My friend John told me about this recently, but it took me a while to work up the nerve to listen to it. It’s an interesting bit of experimental music. It’s also 45 minutes long, so don’t feel you have to sit through the whole thing. You get a pretty good idea of where it’s going just a few minutes in. I was astonished how distorted it was by about seven minutes, utterly unintelligible at twelve.
I’ve got it running in the background. Right now, it sounds like blurry chords.
It’s an interesting way of thinking about human voices, though. Even while speaking, our voices are made up of different frequencies. The room echoes back some frequencies more readily than others, and by the end of this piece that’s what you’re hearing, notes that were always present in his voice, selected by the properties of the room.
The notes are all there, even when we don’t perceive them.

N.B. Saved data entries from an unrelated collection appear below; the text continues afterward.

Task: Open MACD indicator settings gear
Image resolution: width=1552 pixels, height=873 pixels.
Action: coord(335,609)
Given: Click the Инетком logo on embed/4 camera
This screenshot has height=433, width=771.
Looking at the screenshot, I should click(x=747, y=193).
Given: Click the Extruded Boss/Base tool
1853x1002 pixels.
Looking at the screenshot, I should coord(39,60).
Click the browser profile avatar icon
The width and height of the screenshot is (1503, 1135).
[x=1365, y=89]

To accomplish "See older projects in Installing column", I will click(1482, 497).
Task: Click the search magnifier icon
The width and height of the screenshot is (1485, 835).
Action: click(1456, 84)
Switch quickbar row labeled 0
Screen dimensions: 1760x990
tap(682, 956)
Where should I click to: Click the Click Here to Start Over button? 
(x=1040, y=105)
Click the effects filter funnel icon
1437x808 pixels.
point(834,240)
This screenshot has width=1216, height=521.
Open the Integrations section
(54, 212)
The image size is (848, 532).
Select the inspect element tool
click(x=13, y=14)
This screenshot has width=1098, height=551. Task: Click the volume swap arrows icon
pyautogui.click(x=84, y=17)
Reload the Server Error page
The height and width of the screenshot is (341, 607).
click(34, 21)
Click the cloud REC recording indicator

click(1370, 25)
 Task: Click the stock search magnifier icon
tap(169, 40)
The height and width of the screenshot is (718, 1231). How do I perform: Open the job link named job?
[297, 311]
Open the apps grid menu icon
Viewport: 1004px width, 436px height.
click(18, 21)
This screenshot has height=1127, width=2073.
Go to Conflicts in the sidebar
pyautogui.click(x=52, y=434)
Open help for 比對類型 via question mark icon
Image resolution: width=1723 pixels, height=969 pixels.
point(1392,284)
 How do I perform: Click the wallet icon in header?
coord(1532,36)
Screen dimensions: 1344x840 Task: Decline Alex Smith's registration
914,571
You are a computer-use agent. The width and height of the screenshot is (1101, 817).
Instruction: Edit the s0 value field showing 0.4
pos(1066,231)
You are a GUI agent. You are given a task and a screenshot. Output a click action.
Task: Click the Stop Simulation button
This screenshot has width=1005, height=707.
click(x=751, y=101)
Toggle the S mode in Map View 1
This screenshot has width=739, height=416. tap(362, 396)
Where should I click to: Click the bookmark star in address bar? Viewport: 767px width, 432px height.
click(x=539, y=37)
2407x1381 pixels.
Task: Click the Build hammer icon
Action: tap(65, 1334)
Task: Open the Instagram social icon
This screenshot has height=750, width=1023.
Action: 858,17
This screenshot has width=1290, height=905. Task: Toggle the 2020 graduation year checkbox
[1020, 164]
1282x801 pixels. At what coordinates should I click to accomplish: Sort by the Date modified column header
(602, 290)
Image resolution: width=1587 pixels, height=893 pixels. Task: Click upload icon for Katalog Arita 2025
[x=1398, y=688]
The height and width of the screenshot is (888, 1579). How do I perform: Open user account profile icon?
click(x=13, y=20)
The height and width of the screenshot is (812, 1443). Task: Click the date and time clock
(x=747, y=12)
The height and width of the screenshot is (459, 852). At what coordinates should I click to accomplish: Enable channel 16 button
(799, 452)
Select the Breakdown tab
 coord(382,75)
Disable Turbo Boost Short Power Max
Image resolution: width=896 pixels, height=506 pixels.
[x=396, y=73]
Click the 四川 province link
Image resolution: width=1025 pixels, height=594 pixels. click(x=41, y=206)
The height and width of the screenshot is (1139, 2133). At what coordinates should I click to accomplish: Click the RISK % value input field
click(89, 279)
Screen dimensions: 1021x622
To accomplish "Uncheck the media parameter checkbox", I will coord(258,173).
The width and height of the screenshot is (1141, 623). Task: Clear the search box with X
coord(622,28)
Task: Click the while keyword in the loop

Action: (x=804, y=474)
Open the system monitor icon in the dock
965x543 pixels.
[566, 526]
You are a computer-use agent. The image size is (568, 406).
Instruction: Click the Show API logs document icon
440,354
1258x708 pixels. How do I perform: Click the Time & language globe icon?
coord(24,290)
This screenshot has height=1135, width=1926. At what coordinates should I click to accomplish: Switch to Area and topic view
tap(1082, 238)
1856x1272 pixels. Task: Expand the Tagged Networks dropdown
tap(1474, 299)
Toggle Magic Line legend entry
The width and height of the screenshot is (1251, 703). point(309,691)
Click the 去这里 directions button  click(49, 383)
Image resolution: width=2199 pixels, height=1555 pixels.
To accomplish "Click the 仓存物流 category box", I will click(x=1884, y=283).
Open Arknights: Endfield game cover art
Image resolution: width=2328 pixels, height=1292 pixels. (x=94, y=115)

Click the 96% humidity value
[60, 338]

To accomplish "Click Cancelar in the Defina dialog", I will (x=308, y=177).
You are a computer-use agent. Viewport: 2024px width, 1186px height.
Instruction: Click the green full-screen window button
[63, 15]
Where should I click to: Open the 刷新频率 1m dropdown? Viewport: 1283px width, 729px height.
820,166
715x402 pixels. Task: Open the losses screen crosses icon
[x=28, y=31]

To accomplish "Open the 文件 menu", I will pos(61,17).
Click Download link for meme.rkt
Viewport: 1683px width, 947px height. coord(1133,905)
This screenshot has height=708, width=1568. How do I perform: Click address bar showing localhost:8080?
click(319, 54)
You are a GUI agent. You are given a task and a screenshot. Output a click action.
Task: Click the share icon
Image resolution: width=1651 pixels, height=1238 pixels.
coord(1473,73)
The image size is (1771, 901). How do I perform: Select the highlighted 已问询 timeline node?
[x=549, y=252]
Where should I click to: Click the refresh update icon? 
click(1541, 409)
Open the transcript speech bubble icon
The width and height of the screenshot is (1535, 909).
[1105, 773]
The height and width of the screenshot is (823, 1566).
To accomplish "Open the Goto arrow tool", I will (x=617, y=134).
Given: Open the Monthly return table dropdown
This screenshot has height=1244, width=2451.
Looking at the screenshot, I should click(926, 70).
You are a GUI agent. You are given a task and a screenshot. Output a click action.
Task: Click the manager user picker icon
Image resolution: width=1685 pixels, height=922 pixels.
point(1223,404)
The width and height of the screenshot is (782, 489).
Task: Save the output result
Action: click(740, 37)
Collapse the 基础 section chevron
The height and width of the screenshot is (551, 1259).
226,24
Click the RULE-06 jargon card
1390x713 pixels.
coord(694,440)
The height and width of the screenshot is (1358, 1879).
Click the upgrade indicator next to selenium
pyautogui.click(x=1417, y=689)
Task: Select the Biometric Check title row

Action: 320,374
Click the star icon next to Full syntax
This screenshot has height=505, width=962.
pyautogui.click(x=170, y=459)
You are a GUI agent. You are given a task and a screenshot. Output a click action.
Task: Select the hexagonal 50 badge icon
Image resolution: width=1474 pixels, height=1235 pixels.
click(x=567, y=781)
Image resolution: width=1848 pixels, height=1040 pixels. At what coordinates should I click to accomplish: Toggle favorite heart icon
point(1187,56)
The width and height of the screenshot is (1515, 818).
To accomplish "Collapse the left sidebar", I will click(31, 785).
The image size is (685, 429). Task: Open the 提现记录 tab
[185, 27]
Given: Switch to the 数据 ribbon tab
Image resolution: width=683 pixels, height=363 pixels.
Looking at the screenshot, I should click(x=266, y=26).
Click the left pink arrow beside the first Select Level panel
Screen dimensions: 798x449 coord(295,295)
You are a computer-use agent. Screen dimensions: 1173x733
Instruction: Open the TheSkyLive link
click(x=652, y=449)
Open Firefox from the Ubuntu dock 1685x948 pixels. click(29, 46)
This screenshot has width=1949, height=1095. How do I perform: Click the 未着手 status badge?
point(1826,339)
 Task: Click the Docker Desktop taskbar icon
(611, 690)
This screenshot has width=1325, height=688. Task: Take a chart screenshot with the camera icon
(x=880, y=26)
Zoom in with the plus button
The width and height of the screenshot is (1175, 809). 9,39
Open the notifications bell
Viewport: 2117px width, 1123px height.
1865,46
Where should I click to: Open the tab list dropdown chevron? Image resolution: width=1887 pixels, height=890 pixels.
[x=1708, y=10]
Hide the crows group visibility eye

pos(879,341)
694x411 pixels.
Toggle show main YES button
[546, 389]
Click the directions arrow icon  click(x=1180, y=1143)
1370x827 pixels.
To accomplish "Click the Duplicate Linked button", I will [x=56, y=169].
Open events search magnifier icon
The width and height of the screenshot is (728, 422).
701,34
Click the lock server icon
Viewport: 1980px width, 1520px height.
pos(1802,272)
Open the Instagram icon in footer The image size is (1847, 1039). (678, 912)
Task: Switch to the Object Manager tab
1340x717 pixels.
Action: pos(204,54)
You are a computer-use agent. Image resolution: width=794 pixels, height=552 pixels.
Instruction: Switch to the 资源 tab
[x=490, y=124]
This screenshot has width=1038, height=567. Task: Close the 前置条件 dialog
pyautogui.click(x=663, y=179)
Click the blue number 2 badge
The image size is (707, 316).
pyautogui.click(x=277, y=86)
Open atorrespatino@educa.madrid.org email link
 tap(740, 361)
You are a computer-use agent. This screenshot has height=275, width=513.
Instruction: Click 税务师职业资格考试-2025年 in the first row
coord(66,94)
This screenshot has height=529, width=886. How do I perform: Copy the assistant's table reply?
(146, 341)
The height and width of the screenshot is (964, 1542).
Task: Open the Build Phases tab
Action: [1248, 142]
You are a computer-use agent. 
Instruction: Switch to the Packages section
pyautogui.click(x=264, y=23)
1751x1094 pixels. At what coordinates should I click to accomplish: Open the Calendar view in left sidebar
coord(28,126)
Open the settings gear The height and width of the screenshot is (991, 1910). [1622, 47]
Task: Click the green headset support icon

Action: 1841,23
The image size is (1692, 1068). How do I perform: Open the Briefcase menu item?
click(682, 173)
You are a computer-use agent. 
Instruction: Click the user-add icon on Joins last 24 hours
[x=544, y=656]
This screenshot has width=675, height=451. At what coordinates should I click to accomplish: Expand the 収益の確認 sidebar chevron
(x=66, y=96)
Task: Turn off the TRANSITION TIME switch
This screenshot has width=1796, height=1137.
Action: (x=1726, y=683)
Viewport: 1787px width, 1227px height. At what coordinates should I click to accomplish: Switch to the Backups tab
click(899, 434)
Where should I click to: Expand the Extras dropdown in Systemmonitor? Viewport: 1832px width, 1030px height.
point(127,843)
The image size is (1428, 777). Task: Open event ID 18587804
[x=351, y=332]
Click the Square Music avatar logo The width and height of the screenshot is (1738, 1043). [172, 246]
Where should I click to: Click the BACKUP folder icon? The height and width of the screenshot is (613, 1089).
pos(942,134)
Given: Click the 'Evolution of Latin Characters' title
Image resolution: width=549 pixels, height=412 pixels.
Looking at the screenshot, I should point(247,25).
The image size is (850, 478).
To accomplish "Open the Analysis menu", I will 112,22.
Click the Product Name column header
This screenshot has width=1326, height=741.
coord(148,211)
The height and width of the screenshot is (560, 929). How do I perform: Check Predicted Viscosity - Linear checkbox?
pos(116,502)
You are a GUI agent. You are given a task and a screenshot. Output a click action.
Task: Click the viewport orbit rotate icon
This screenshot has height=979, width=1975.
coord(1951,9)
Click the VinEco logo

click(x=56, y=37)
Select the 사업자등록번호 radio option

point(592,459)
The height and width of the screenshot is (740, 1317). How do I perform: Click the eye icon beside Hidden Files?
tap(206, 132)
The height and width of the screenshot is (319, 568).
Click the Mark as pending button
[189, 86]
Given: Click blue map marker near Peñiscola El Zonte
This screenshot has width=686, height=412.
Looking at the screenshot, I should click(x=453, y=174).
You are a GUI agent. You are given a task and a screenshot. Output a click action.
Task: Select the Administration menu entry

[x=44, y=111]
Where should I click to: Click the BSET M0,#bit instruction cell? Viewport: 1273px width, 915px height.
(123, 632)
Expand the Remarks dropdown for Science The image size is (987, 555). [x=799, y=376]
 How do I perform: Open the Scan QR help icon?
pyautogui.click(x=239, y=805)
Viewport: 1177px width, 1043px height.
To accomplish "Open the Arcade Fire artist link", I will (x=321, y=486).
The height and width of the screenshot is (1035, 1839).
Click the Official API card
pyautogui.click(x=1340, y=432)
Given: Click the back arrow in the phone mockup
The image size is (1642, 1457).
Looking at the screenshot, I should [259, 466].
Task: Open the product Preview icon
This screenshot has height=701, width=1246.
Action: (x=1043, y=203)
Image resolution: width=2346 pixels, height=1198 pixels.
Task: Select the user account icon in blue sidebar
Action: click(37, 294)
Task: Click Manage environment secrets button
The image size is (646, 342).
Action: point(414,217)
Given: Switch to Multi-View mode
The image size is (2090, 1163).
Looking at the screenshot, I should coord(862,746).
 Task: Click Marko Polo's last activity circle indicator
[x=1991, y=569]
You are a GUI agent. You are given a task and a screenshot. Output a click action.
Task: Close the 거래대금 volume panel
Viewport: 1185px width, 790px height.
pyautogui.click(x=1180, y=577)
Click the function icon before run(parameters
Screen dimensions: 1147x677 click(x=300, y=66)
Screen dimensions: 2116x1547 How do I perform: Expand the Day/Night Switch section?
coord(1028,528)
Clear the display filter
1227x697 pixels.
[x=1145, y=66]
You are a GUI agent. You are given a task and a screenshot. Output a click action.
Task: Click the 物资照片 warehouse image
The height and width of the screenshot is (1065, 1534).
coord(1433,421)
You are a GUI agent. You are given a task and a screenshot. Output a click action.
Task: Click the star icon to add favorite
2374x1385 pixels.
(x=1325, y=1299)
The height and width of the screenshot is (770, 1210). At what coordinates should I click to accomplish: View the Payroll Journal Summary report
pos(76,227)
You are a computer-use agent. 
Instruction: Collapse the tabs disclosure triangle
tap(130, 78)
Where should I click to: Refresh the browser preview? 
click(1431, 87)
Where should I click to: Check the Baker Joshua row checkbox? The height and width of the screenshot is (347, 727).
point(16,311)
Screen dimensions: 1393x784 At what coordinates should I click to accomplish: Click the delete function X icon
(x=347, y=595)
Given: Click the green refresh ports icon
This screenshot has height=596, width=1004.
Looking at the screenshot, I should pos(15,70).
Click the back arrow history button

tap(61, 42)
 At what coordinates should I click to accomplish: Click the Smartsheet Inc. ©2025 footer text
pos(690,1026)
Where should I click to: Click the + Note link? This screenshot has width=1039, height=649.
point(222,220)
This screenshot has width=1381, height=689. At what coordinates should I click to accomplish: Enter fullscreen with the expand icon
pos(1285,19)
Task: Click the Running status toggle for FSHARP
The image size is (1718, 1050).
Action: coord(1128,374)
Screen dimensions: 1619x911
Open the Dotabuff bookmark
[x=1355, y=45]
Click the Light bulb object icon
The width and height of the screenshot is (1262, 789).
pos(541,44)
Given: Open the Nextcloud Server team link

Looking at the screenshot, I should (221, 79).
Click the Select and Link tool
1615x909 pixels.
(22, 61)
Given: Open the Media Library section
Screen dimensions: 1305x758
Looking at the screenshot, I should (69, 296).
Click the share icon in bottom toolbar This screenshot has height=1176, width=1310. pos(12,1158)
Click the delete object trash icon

It’s getting more and more drone-like. It reminds me of this harmonica I had as a kid that would make eerie mooing noises if one didn’t blow into it with enough force. I suspect we’re headed toward even the rhythm of speech disappearing.
Ever hear “Jesus’ Blood Never Failed Me Yet” by Gavin Bryars (with Tom Waits at the end)? It goes for more than an hour, one old man’s voice looping around and around, and the repetition (plus Bryars’ instrumentals) eventually mean your ears are hearing things that you’re not sure are there. Or it’s hitting you in ways it didn’t at first. Or whatever.
I’ll have to look for it, sometime when I have a lot of listening time! (That’s YOUR John in question above, btw!)